DataStax Enterprise 2.1 Documentation

Getting Started with Pig in DataStax Enterprise

This document corresponds to an earlier product version. Make sure you are using the version that corresponds to your version.

Latest DSE documentation | Earlier DSE documentation

DataStax Enterprise (DSE) includes a CassandraFS-enabled Apache Pig Client. Pig is a platform for analyzing large data sets that uses a high-level language (called Pig Latin) for expressing data analysis programs. Pig Latin lets developers specify a sequence of data transformations such as merging data sets, filtering them, and applying functions to records or groups of records. Pig comes with many built-in functions, but developers can also create their own user-defined functions for special-purpose processing. Documentation for Pig Latin is available from Apache.

Pig Latin programs run in a distributed fashion on a DSE cluster (programs are complied into MapReduce jobs and executed using Hadoop). When using Pig with DSE, all jobs can be run in MapReduce mode (even on a single-node cluster). Since all Hadoop nodes are peers in DSE (no Name Node), there is no concept of local mode for Pig. DSE Pig includes a custom storage handler for Cassandra that allows you to run Pig programs directly on data stored in Cassandra. The native Pig storage handler stores data in CassandraFS (the Cassandra-enabled Hadoop distributed file system).

Setting the Job Tracker Node for Pig

Pig Latin programs are compiled into sequences of MapReduce jobs that are run in parallel. Jobs are submitted to the job tracker node for the DataStax Enterprise cluster. Pig clients will automatically select the correct job tracker node upon startup. You set the job tracker node for pig as you would for any analytics node and use the dsetool commands to manage the job tracker.

Starting Pig

When you install DSE using the packaged distributions, you can start the Pig shell (grunt) as follows:

dse pig

or in a binary distribution:

<install_location>/bin/dse pig

Working in DSE Pig

DSE allows you to use Pig with data stored in CassandraFS just as you would in a regular Hadoop implementation (using the default Pig storage handler). Pig Latin statements work with relations. A relation can be defined as follows:

  • A relation is a bag (more specifically, an outer bag).
  • A bag is a collection of tuples.
  • A tuple is an ordered set of fields.
  • A field is a piece of data.

A Pig relation is a bag of tuples. A Pig relation is similar to a table in a relational database, where the tuples in the bag correspond to the rows in a table. Unlike a relational table, however, Pig relations do not require that every tuple contain the same number of fields or that the fields in the same position (column) be of the same type.
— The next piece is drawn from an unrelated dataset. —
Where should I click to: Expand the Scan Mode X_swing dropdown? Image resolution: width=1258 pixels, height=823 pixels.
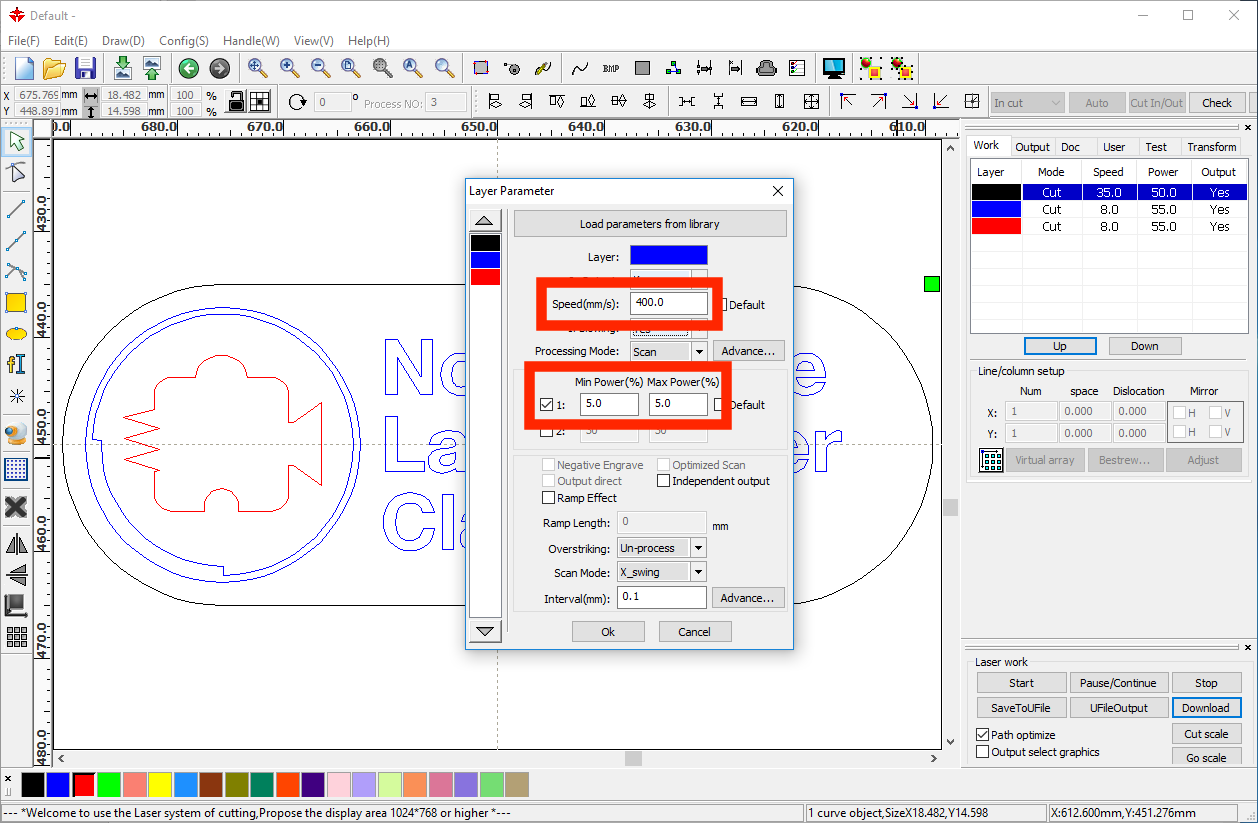[698, 573]
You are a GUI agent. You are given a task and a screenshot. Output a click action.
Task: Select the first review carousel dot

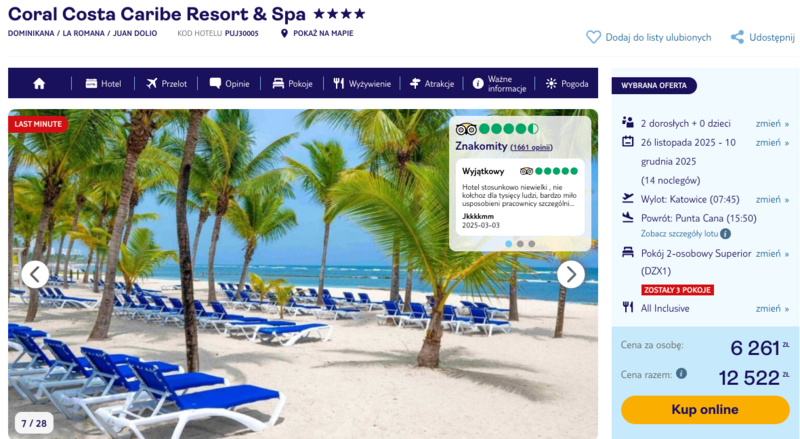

So in a way, Pig relations are more similar to Cassandra column families than they are to a relational table.

The Apache Pig documentation contains more information on defining and working with Pig relations.

Using Pig to Access Data in Cassandra

DSE uses a custom storage handler, CassandraStorage() to allow direct access to data stored in Cassandra through Pig. In order to access data in Cassandra, the target keyspace and column family must already exist (Pig can read and write data from/to a column family in Cassandra, but it will not create the column family if it does not already exist).

Using the Pig LOAD command, you pull data into a Pig relation from Cassandra via the CassandraStorage handler. When pulling data from Cassandra, you do not need to specify type information as it is automatically inferred from the column family comparators and validators.

The format of the Pig LOAD command is as follows for a regular column family:

<pig_relation_name> = LOAD 'cassandra://<keyspace>/<column_family>'
USING CassandraStorage();

Using the Pig STORE command, you push data from a Pig relation to Cassandra via the CassandraStorage handler. You can then push a Pig relation from Pig to Cassandra as follows:

STORE <relation_name> INTO 'cassandra://<keyspace>/<column_family>'
  USING CassandraStorage();

Running the Pig Demo

Pig operates on data stored in the Hadoop distributed file system (or CassandraFS in DSE). Your DSE installation contains sample data that you can use to run the Pig examples documented in this section. The sample data file contains tuples of two fields each (name and score). Using Pig, the examples in this section show how to create a Pig relation and perform a simple MapReduce job to calculate the total score for each user. Result output can then be stored back into CFS or into a Cassandra column family.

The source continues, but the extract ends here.